Big Data Scott Whitney September 28, 2018

Strata Data Conference: It’s a Wrap!

Another Strata Data Conference has come and gone. As I walked the floor last week, I noticed a new air of excitement.

As tech trends go, big data has certainly been taking its hits with some even chalking up the whole thing to unwarranted hype. But while the term “big data” may have lost its shine, data is still the all-important ingredient in many of the big trends everyone’s talking about now–AI, machine learning, IoT… As Gartner Research VP Mike Walker recently said in discussing the latest Gartner Hype Cycle report, “Big data hasn’t been a thing on the hype curve for years, but there are plenty of big data technologies.”

This was exactly the vibe I got at Strata where traffic seemed to be a bit down from previous years, but the data professionals, company heads, analysts and other industry experts I met also seemed to agree we’re on the cusp of something big.

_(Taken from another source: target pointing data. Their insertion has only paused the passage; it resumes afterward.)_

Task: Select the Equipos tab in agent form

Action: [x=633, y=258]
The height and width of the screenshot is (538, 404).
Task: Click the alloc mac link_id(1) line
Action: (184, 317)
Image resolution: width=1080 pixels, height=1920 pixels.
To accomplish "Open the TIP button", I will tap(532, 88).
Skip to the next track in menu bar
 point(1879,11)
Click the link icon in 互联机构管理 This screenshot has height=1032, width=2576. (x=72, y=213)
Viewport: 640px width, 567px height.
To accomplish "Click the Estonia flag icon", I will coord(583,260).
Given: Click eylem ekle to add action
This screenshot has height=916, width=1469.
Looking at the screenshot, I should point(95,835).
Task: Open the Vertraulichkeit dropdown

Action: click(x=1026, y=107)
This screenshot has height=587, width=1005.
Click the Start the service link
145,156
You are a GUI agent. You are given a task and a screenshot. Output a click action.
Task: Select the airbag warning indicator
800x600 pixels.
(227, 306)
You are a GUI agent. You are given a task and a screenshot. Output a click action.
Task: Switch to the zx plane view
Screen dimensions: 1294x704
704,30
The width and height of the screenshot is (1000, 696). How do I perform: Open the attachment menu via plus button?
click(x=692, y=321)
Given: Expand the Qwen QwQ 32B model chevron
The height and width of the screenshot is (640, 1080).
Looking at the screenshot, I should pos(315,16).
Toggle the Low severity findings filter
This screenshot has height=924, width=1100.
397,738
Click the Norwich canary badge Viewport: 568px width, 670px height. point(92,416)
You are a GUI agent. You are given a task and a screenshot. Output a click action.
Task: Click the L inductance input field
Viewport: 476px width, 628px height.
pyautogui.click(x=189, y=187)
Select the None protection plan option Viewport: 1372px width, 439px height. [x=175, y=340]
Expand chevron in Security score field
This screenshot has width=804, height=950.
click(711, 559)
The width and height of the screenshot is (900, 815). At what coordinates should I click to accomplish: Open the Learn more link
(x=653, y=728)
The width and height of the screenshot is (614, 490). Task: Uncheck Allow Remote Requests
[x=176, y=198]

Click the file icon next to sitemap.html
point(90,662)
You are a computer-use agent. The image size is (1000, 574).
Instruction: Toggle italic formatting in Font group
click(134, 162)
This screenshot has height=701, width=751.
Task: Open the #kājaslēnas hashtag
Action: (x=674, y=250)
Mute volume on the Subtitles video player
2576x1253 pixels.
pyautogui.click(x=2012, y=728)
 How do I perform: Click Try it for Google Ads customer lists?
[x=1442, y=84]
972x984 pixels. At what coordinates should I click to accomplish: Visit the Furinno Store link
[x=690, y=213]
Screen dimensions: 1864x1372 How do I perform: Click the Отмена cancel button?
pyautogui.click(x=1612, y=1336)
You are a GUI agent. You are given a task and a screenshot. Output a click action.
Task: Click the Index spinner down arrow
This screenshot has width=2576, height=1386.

The companies that attended this year—the organizations that continue to make big investments in data, whether it’s under the guise of machine learning or AI—will be the ones who will soon score the biggest returns. These innovators learned there’s a difference between throwing everything into the data swamp and properly managing a well-oiled data lake. They’ve evolved with innovative new technologies that allow them to tackle many of the difficult challenges that appeared along their data journeys (and continue to sideline many of those early data dreamers). Hadoop has been pulled down from the stratosphere, closer to the ground where it’s more in line with realistic expectations. They’re automating. They’re getting a handle on governance. They’re investing and innovating in machine learning and AI. And those journeys are now starting to lead to sunnier paths.

Waterline Data is a big part of this next phase. By allowing businesses to replace manual tagging of metadata with an automated process through our industry-leading data catalog, we’re helping them much more rapidly classify all the data assets in their data lake. This is incredibly important, because otherwise—as Gartner has said—90% of data lakes are useless. There is simply too much captured information for organizations to wade through. That’s why at Strata, MapR announced its collaboration with Waterline Data to deliver a data catalog for machine learning-driven AI and analytics. That’s why Waterline Data was named to the Constellation ShortList for Data Cataloging for the third straight year.  That’s why at the Gartner Catalyst Conference last month, Gartner research director Sanjeev Mohan told attendees you need automated data cataloging capabilities—otherwise, you can’t work with data you don’t know you have.

There’s plenty more in store. Thanks to everyone at O’Reilly Media and Strata Data. See you next time!